Is it flexible enough that I can work out in the morning rather than after meal 4, and if so, what should I eat before working out in the morning?

Do you abide by the saying never work out within an hour of eating? I pretty much have to eat first thing in the morning (I often wake up early in the morning with my stomach upset because it wants food), but there are some days where my nights are unavailable and the morning would make the most sense to work out. That being said, I would prefer to not have to wait an hour after eating to work out (but that's what I've always heard you should do). Is that why you have a pre-bedtime meal/would that be sufficient to work out first thing in the morning without eating ahead of working out?

I can keep to this meal plan for the next few weeks, but once my school semester starts back up in mid January I will not have the same flexibility to prepare food that I do right now. My schedule will be pretty strict on M/W, as I work from 8:30am-4:30pm, and I can't cook during that time. I can still work out at night, but my meals would probably have to be adjusted. Do you have any recommendations on how I should sub things out during that 8 hour stretch?

Thank you again - this is very much appreciated!

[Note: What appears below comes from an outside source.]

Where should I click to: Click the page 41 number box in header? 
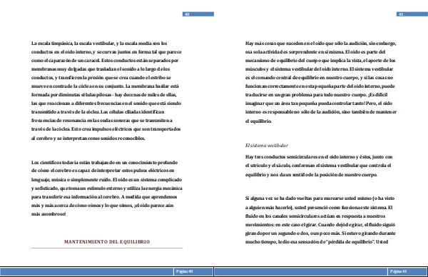tap(412, 14)
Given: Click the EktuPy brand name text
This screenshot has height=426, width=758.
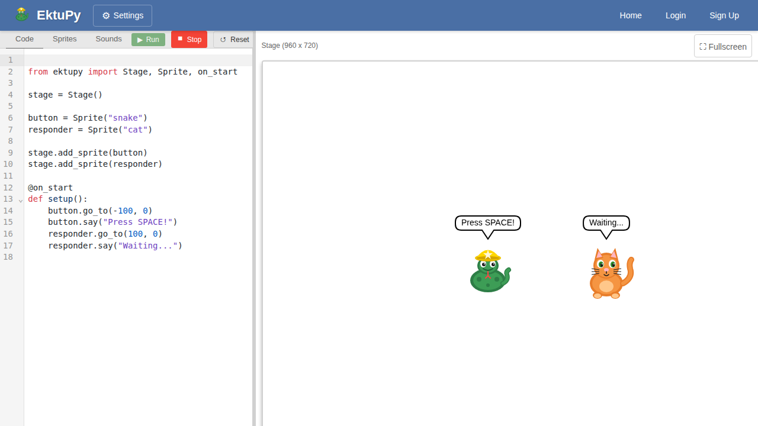Looking at the screenshot, I should click(59, 15).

Yes you can. If you choose to do that, just take around 20g of protein shake pre-workout, and then have your PWO meal, and continue the rest of the meals as usual. It would be better to go to the gym on a relatively empty stomach to avoid gastro-intestinal issues. However, with your condition regarding eating first thing upon waking, stick to simple foods that digest quickly.

Instead of just the 20g shake, do a 40g protein shake (whey isolate preferred) + 2 bananas.

During the 8 hours of NOT cooking...you can have pre-prepared meals, and/or snacks. Examples would be, pre-grilled chicken, hard boiled eggs, cans of tuna, whey protein shakes/bars, sliced meats/cheese, nuts, whole grain tortilla chips, beef jerky, yogurt, cottage cheese, cheese sticks, any fruits/veggies, granola bars, etc.